ストロングポイントはシンプルなサッカーとフィジカルの強さ

 昨シーズンと大きく変わったのは、チームの戦いが極めてシンプルになったこと。「変わらなくてはいけない」と宣言して2010年シーズンをスタートさせた篠田善之監督がチームに求めたのは、アグレッシブでスピーディなサッカー。それを表現するために、攻守の切り替えのスピードを上げること、そして、奪ったボールを素早く、シンプルに相手のディフェンスラインの背後に送ることを徹底した。ドリブル、クロス、パスなどを見れば、J2では平均的な数字でありながら、決定機の数で相手チームを上回り、総得点数でJ2の3位(第36節時点)につけるという事実からも、いかにシンプルに戦っているかが分かる。


 それを可能にしたのが、新たにチームに加わった永里源気と、スピードなら誰にも負けない田中佑昌の存在。シンプルに裏を狙う戦い方は、2人の縦に抜けるスピードを余すことなく引き出すことにつながった。

 シーズン前半戦では、引いてスペースを消してくるチームや、ロングボールを多用するチームに苦労する傾向もあったが、ワールドカップによる中断期間中も新たな方法に取り組むことなく、自分たちのストロングポイントをさらに磨くことを徹底。欠点を補うのではなく、自分たちの強みをさらに伸ばすことで相手ゴールを奪ってきた。

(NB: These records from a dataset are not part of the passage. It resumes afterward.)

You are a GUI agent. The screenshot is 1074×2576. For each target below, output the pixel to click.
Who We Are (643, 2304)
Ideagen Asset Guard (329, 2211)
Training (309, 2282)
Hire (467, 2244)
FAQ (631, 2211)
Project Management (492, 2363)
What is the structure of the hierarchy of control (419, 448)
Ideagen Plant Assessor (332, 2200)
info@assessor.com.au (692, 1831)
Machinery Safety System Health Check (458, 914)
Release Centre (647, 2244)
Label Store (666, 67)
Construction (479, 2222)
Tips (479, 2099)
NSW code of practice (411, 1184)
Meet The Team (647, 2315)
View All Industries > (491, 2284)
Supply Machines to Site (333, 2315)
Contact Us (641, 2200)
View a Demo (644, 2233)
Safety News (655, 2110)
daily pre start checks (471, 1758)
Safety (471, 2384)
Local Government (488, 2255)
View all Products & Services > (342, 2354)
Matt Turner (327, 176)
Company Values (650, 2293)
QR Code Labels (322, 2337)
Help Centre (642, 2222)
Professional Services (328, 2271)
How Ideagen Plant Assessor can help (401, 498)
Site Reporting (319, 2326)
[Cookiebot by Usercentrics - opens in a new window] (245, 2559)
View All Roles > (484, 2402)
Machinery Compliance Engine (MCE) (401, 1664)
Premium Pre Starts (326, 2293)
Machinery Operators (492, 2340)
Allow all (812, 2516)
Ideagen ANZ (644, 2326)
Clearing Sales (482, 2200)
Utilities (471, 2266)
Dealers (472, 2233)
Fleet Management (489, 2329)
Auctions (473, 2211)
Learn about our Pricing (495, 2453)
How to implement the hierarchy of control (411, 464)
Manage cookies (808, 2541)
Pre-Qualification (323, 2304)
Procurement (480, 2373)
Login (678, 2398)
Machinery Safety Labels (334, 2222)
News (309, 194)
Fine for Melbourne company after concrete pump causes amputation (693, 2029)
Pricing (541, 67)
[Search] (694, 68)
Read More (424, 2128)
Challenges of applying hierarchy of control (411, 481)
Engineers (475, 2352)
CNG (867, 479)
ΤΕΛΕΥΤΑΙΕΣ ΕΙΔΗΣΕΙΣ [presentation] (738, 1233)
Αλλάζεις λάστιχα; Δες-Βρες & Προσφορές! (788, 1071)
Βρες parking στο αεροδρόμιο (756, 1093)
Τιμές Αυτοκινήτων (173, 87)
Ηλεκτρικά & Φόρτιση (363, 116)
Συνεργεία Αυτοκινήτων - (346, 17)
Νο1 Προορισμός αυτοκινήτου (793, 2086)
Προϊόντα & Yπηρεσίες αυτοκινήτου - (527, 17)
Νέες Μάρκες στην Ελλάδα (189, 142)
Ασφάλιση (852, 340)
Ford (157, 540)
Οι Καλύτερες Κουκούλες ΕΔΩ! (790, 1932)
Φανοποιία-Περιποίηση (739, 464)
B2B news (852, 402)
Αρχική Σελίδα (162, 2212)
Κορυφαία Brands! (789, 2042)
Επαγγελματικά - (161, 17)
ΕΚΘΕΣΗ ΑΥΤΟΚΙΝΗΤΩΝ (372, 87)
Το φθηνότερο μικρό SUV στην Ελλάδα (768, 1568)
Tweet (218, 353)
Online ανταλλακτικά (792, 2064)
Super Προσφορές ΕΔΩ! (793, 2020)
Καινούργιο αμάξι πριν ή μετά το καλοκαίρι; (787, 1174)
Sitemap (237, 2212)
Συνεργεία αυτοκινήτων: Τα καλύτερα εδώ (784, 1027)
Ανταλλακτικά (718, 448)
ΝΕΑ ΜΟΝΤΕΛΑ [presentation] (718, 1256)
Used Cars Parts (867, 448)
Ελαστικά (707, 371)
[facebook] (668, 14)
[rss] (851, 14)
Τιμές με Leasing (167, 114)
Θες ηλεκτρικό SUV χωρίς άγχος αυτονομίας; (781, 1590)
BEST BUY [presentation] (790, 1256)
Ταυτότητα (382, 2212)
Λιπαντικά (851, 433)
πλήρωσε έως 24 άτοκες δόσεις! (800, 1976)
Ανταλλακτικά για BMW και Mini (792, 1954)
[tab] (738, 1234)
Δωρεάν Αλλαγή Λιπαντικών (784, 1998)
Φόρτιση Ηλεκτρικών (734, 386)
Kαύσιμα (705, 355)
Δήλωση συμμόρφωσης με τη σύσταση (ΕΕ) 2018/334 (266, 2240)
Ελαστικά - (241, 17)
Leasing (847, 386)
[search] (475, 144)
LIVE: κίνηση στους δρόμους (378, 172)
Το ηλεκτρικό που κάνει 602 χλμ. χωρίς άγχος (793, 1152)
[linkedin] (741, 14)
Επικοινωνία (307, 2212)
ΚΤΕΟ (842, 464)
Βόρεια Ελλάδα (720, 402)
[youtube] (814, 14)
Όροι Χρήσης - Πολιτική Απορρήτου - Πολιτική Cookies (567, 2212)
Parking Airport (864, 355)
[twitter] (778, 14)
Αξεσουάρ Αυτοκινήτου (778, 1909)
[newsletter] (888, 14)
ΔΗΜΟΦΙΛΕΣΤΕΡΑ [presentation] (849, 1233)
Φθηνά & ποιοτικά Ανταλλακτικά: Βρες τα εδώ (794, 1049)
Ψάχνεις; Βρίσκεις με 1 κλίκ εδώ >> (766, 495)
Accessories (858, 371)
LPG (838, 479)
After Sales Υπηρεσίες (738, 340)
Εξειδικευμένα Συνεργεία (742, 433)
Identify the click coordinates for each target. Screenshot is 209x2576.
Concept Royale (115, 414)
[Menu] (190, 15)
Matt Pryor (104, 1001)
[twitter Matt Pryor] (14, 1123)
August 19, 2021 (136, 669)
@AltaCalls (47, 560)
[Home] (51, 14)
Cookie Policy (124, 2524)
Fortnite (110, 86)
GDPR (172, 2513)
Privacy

 もうひとつ、チームを大きく変えたのはフィジカルの強さだった。今シーズンからフィジカルコーチに就任した松本良一コーチは、いわゆる素走りではなく、常にボールを持って体を動かすことでゲーム体力の強化に着手。常に体を動かしながら、同時に頭をフル回転させることを求めたトレーニングの効果は抜群で、開幕で戦ったヴァンフォーレ甲府戦、続くアウエーのコンサドーレ札幌戦で見せた圧倒的な運動量とスピードは、日頃からチームを見守るサポーターにも、取材を続ける地元メディアにも、驚異的に映ったほどだ。


 しかし、その本当の強みが現れたのは中断期間を挟んでリーグ戦が再開されてからだった。猛暑の中で90分間を変わらぬ運動量で戦う福岡と、対戦相手の運動量の差は一目瞭然。それは結果にも直結した。第24節のカターレ富山戦から第26節の横浜FC戦まで、天皇杯2回戦のファジアーノ岡山との戦いを含めて4連続逆転勝ちを収めたが、後半に運動量とスピードで相手を圧倒するというのが福岡のパターンになった。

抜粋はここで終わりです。